Exercise data: Begin
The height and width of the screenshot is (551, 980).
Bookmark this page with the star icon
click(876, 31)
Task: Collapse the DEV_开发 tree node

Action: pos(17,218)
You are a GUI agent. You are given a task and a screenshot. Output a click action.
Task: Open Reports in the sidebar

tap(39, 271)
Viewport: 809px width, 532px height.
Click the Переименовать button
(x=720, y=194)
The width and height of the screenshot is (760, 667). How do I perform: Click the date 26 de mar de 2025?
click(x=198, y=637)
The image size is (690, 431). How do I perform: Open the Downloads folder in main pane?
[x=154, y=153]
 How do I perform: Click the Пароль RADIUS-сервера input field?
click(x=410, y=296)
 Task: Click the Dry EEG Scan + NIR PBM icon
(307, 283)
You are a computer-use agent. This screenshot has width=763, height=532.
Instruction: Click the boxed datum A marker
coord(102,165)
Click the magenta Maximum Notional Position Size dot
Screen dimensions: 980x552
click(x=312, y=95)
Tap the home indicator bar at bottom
Exercise data: End
**What you are asked to do**. Set out, exactly as written, the lines from the line with "Screen dimensions: 980x552" to the last line of the records, inclusive, and only those lines.

**Output below**.
Screen dimensions: 980x552
click(x=312, y=95)
Tap the home indicator bar at bottom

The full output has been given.